Abbiamo detto che quest’opera di carità e di beneficenza piacerà immensamente al Bambino Gesù. Ed infatti, perché il nome di Betlem significa «Casa del Pane », se non perché di là doveva venire alla luce Cristo, il quale, sollecito della nostra debolezza, diede se stesso in cibo per nutrire le nostre anime, ed insegnò a noi con le parole «Dacci oggi il nostro pane quotidiano » a domandare ogni giorno dal Padre dei Cieli il nutrimento dell’anima e del corpo? Oh! quanto « si rallegrerebbe il Nostro cuore » se potessimo essere certi che nelle prossime solennità natalizie nessuna casa sarà priva di sollievo e di letizia, nessun fanciullo dovrà rattristarsi per la mestizia della madre, nessuna madre dovrà guardare con occhio di pianto i propri bambini!

Pertanto, Venerabili Fratelli, come nell’anno scorso, Noi affidiamo il Nostro proposito, perché sia condotto ad effetto, a voi tutti, e sopra tutto a coloro che vivono nelle regioni che godono di fortuna più prospera e di maggiore pubblica tranquillità.

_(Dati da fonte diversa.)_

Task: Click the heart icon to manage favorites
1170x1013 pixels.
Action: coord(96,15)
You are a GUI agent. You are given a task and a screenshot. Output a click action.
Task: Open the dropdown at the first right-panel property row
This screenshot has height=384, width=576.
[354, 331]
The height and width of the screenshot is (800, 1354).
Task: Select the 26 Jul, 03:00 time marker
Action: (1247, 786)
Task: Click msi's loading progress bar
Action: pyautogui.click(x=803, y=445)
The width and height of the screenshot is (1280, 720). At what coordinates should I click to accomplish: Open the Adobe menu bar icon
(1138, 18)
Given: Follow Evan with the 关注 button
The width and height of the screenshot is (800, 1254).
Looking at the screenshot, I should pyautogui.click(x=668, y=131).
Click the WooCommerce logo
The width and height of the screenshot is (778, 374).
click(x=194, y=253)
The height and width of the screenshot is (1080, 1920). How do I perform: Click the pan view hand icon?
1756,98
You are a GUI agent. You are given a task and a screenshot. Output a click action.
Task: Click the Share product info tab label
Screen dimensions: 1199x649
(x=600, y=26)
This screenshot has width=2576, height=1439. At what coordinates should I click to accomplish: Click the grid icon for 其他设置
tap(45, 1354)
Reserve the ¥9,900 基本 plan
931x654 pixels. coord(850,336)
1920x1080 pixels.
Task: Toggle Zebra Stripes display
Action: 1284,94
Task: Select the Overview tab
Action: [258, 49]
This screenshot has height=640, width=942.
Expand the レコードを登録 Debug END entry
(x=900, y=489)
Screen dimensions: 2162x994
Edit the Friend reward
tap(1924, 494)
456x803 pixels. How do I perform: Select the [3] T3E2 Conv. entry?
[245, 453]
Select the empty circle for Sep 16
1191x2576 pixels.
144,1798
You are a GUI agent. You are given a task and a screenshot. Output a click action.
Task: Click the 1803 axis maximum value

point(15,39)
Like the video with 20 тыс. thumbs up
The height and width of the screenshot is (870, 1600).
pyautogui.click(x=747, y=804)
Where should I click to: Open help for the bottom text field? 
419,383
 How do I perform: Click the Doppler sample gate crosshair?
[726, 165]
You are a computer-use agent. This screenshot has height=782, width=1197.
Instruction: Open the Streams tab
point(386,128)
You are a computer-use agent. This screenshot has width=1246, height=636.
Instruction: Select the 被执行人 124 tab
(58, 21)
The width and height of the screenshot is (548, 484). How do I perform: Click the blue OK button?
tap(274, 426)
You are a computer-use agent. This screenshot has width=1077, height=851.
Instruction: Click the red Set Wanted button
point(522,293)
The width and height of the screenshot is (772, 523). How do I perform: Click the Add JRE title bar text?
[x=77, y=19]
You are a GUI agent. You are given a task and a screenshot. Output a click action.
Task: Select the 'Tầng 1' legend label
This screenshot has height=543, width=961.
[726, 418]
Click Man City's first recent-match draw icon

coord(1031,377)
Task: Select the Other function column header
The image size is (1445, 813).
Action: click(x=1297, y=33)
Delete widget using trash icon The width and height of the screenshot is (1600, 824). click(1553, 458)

Siccome voi dovete essere profondamente persuasi di quella parola di Cristo Signore: « Chi avrà raccolto uno di questi piccoli in mio nome, avrà raccolto me », Noi vi preghiamo a non lasciar nulla di intentato perché la generosità e la munificenza dei fedeli a voi affidati rispondano alla grandezza del bisogno. Vogliamo perciò che per il giorno 28 di questo mese, sacro agli Innocenti, o, se meglio credete, per il giorno festivo di precetto che lo precede, fin da ora indiciate la raccolta delle offerte in tutta la diocesi commessa a ciascuno di voi allo scopo di sovvenire ai fanciulli sofferenti in conseguenza della guerra, e che ciò raccomandiate specialmente ai bambini delle vostre diocesi. Provvederete a trasmettere con diligenza le offerte così raccolte sia a Noi, sia alla citata società « Save the Children Fund ». Per quel che riguarda Noi stessi, allo scopo di muovere a liberalità con l’esempio Nostro, dopo di avere esortato i fedeli con la parola, destiniamo a questa santissima opera di carità l’offerta di 100.000 lire italiane.

Frattanto, auspice dei premi celesti e pegno della Nostra benevolenza paterna, a voi, Venerabili Fratelli, a tutto il clero e al popolo vostro impartiamo con affetto l’Apostolica Benedizione.

Dato a Roma, presso San Pietro, il 1° dicembre 1920, nell’anno settimo del Nostro Pontificato.